Project description:Tudor staphylococcal nuclease (Tudor-SN) is a multifunctional protein implicated in a variety of cellular processes. In the present study, we identified Tudor-SN as a novel regulator in cell cycle. Tudor-SN was abundant in proliferating cells whereas barely expressed in terminally differentiated cells. Functional analysis indicated that ectopic overexpression of Tudor-SN promoted the G1/S transition, whereas knockdown of Tudor-SN caused G1 arrest. Moreover, the live-cell time-lapse experiment demonstrated that the cell cycle of MEF(-/-) (knock-out of Tudor-SN in mouse embryonic fibroblasts) was prolonged compared with wild-type MEF(+/+).
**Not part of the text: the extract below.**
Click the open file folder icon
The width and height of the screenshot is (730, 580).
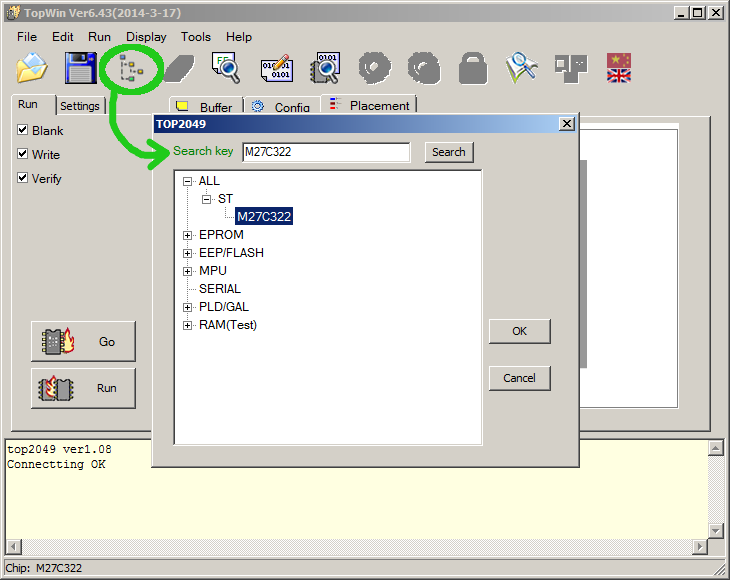32,68
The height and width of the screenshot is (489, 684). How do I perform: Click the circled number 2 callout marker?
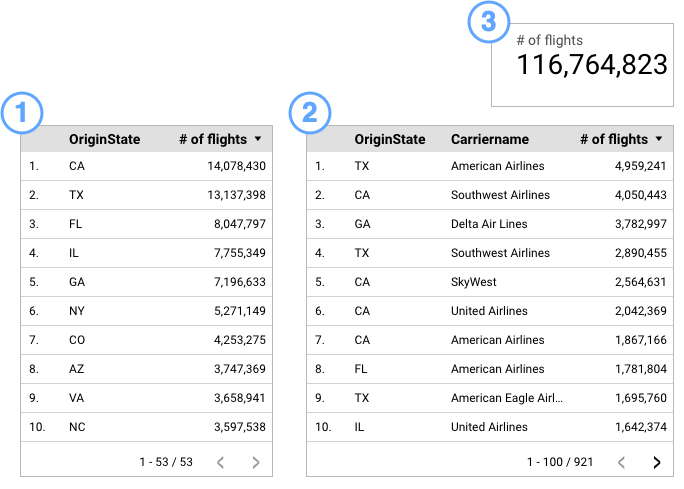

We noticed that Tudor-SN was constantly expressed in every cell cycle phase, but was highly phosphorylated in the G1/S border. Further study revealed that Tudor-SN was a potential substrate of Cdk2/4/6, supportively, we found the physical interaction of endogenous Tudor-SN with Cdk4/6 in G1 and the G1/S border, and with Cdk2 in the G1/S border and S phase. In addition, roscovitine (Cdk1/2/5 inhibitor) or CINK4 (Cdk4/6 inhibitor) could inhibit the phosphorylation of Tudor-SN, whereas ectopic overexpression of Cdk2/4/6 increased the Tudor-SN phosphorylation. The underlying molecular mechanisms indicated that Tudor-SN could physically interact with E2F-1 in vivo, and could enhance the physical association of E2F-1 with GCN5 (a cofactor of E2F-1, which possesses histone acetyltransferase activity), and promote the binding ability of E2F-1 to the promoter region of its target genes CYCLIN A and E2F-1, and as a result, facilitate the gene transcriptional activation. Taken together, Tudor-SN is identified as a novel co-activator of E2F-1, which could facilitate E2F-1-mediated gene transcriptional activation of target genes, which play essential roles in G1/S transition.